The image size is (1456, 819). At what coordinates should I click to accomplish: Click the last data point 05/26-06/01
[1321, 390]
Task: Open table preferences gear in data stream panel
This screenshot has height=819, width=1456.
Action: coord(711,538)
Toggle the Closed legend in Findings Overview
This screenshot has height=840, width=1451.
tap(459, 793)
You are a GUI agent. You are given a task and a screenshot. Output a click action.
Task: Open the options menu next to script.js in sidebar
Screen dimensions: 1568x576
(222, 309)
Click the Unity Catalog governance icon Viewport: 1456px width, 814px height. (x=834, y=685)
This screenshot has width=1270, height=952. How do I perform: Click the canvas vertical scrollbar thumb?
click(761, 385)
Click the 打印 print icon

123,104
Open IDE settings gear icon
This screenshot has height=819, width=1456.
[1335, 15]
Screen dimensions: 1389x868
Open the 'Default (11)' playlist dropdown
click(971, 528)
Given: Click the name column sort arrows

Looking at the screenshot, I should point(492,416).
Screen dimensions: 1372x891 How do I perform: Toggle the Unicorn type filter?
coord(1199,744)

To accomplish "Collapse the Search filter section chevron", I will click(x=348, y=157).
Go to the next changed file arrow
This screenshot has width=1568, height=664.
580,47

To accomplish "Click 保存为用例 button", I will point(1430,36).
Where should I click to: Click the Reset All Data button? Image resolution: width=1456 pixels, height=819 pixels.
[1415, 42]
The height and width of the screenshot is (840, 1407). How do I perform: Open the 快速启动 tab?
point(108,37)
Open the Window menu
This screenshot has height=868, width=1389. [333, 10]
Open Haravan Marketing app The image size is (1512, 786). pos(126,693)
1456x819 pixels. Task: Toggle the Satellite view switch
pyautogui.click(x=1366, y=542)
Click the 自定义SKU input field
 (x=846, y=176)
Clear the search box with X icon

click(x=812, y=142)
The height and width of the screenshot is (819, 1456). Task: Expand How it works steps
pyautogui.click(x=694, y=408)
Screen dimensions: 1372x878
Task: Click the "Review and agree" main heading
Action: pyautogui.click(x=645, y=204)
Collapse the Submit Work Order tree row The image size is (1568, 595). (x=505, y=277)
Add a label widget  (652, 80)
------------------------
> [INSTRUCTIONS TO FOLLOW]:
Repeat the data precisely, reproducing every entry.

> [TASK ANSWER]:
The image size is (1456, 819). At what coordinates should I click to accomplish: Click the last data point 05/26-06/01
[1321, 390]
Task: Open table preferences gear in data stream panel
This screenshot has height=819, width=1456.
Action: coord(711,538)
Toggle the Closed legend in Findings Overview
This screenshot has height=840, width=1451.
tap(459, 793)
You are a GUI agent. You are given a task and a screenshot. Output a click action.
Task: Open the options menu next to script.js in sidebar
Screen dimensions: 1568x576
(222, 309)
Click the Unity Catalog governance icon Viewport: 1456px width, 814px height. (x=834, y=685)
This screenshot has width=1270, height=952. How do I perform: Click the canvas vertical scrollbar thumb?
click(761, 385)
Click the 打印 print icon

123,104
Open IDE settings gear icon
This screenshot has height=819, width=1456.
[1335, 15]
Screen dimensions: 1389x868
Open the 'Default (11)' playlist dropdown
click(971, 528)
Given: Click the name column sort arrows

Looking at the screenshot, I should point(492,416).
Screen dimensions: 1372x891 How do I perform: Toggle the Unicorn type filter?
coord(1199,744)

To accomplish "Collapse the Search filter section chevron", I will click(x=348, y=157).
Go to the next changed file arrow
This screenshot has width=1568, height=664.
580,47

To accomplish "Click 保存为用例 button", I will point(1430,36).
Where should I click to: Click the Reset All Data button? Image resolution: width=1456 pixels, height=819 pixels.
[1415, 42]
The height and width of the screenshot is (840, 1407). How do I perform: Open the 快速启动 tab?
point(108,37)
Open the Window menu
This screenshot has height=868, width=1389. [333, 10]
Open Haravan Marketing app The image size is (1512, 786). pos(126,693)
1456x819 pixels. Task: Toggle the Satellite view switch
pyautogui.click(x=1366, y=542)
Click the 自定义SKU input field
 (x=846, y=176)
Clear the search box with X icon

click(x=812, y=142)
The height and width of the screenshot is (819, 1456). Task: Expand How it works steps
pyautogui.click(x=694, y=408)
Screen dimensions: 1372x878
Task: Click the "Review and agree" main heading
Action: pyautogui.click(x=645, y=204)
Collapse the Submit Work Order tree row The image size is (1568, 595). (x=505, y=277)
Add a label widget  (652, 80)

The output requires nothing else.